Sunday, October 4, 2015

When stegosaurs had smarts

This week, I'm posting scans of a recently acquired postcard.

The postcard dates from around the 1960's, but it features an 1895 poem which regales the hypothesis that an enlarged space in the pelvises of many dinosaurs meant that they might have possessed a second brain. Paleontologists are still interested in the possible function of the swollen spinal canal, but it is no longer considered to have housed a hindbrain.

Anyway, I thought the poem was quite clever, so here it is:

Front of postcard

Reverse of postcard

Another poem, this time from 1885, similarly reflects the Victorian fascination with paleontology. I sometimes wonder what was different about this time in the recent past, when scientific discoveries were so ingrained in the public consciousness that leading newspapers and magazines treated them not only as interesting facts, but as cultural objects of inspiration and humour. The modern media seem concerned only with the frivolous lives of shrill celebrity dimwits, or the opinions of boorish career politicians.

Anyway, I digress. This second (somewhat overlong) poem concerns the enormous eyes of the extinct marine reptile, Ichthyosaurus. I liked it. You should too.

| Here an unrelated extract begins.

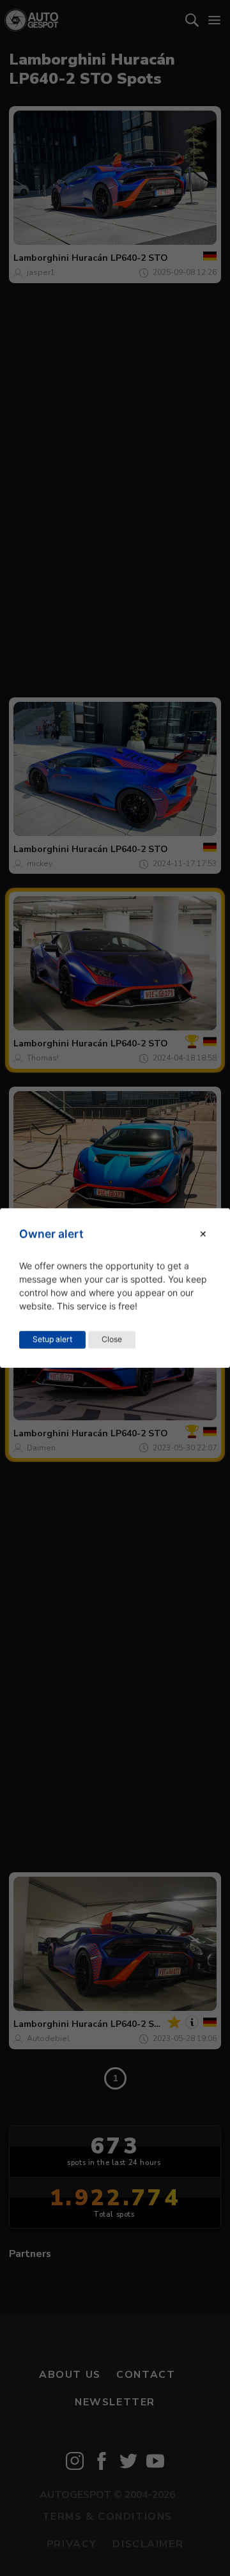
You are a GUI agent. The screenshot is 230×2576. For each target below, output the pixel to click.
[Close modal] (203, 1234)
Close (112, 1339)
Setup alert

From Punch magazine (1885);

Inspired by these kinds of things, since about 2011 once per field season my paleontology field crew have held a poetry evening, where we attempt to recount our experiences in pithy prose. Maybe if I can find some of the poems I will repost them here... or at least some of those that are repeatable in polite society...

Okay, back to work...

--- edit 6th October ---
I just noticed the implicitly racist "Aryan brain" line in the Ichthyosaurus poem. Apologies if anyone was offended; obviously this is a representation of the kind of discriminatory language and attitudes that were widespread in Victorian society.